__Given data__:
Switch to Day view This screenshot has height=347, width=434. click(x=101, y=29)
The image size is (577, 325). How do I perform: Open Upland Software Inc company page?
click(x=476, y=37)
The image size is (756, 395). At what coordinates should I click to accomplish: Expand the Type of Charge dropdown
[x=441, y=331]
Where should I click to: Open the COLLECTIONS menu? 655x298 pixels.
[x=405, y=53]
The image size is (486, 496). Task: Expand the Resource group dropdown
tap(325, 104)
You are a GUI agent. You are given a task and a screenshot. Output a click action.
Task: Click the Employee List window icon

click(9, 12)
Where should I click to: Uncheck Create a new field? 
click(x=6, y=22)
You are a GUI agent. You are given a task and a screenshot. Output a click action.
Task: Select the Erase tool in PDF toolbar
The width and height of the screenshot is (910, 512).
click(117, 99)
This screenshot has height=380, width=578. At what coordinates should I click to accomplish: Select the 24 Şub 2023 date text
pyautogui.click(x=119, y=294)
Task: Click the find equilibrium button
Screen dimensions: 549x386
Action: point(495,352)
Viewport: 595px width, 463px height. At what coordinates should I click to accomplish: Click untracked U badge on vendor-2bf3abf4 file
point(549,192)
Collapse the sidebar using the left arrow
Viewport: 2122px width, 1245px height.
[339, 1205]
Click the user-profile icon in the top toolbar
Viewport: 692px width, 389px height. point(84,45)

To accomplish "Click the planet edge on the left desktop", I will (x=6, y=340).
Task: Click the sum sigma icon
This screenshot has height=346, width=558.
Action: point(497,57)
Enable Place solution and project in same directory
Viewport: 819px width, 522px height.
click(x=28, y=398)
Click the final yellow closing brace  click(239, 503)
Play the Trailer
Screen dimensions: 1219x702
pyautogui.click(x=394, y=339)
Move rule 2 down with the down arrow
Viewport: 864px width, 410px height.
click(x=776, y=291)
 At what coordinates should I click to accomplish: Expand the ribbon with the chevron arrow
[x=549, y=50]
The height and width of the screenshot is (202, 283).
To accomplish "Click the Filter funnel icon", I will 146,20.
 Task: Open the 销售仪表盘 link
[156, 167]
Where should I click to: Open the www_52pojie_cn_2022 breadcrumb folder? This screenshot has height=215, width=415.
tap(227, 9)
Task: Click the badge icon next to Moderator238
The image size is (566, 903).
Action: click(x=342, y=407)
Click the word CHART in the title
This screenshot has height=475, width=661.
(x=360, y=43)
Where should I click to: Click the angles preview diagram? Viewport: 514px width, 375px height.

__Stated goal__: Return all of the entries above word for word, changing nothing.

__The reply__:
Switch to Day view This screenshot has height=347, width=434. click(x=101, y=29)
The image size is (577, 325). How do I perform: Open Upland Software Inc company page?
click(x=476, y=37)
The image size is (756, 395). At what coordinates should I click to accomplish: Expand the Type of Charge dropdown
[x=441, y=331]
Where should I click to: Open the COLLECTIONS menu? 655x298 pixels.
[x=405, y=53]
The image size is (486, 496). Task: Expand the Resource group dropdown
tap(325, 104)
You are a GUI agent. You are given a task and a screenshot. Output a click action.
Task: Click the Employee List window icon

click(9, 12)
Where should I click to: Uncheck Create a new field? 
click(x=6, y=22)
You are a GUI agent. You are given a task and a screenshot. Output a click action.
Task: Select the Erase tool in PDF toolbar
The width and height of the screenshot is (910, 512).
click(117, 99)
This screenshot has height=380, width=578. At what coordinates should I click to accomplish: Select the 24 Şub 2023 date text
pyautogui.click(x=119, y=294)
Task: Click the find equilibrium button
Screen dimensions: 549x386
Action: point(495,352)
Viewport: 595px width, 463px height. At what coordinates should I click to accomplish: Click untracked U badge on vendor-2bf3abf4 file
point(549,192)
Collapse the sidebar using the left arrow
Viewport: 2122px width, 1245px height.
[339, 1205]
Click the user-profile icon in the top toolbar
Viewport: 692px width, 389px height. point(84,45)

To accomplish "Click the planet edge on the left desktop", I will (x=6, y=340).
Task: Click the sum sigma icon
This screenshot has height=346, width=558.
Action: point(497,57)
Enable Place solution and project in same directory
Viewport: 819px width, 522px height.
click(x=28, y=398)
Click the final yellow closing brace  click(239, 503)
Play the Trailer
Screen dimensions: 1219x702
pyautogui.click(x=394, y=339)
Move rule 2 down with the down arrow
Viewport: 864px width, 410px height.
click(x=776, y=291)
 At what coordinates should I click to accomplish: Expand the ribbon with the chevron arrow
[x=549, y=50]
The height and width of the screenshot is (202, 283).
To accomplish "Click the Filter funnel icon", I will 146,20.
 Task: Open the 销售仪表盘 link
[156, 167]
Where should I click to: Open the www_52pojie_cn_2022 breadcrumb folder? This screenshot has height=215, width=415.
tap(227, 9)
Task: Click the badge icon next to Moderator238
The image size is (566, 903).
Action: click(x=342, y=407)
Click the word CHART in the title
This screenshot has height=475, width=661.
(x=360, y=43)
Where should I click to: Click the angles preview diagram? Viewport: 514px width, 375px height.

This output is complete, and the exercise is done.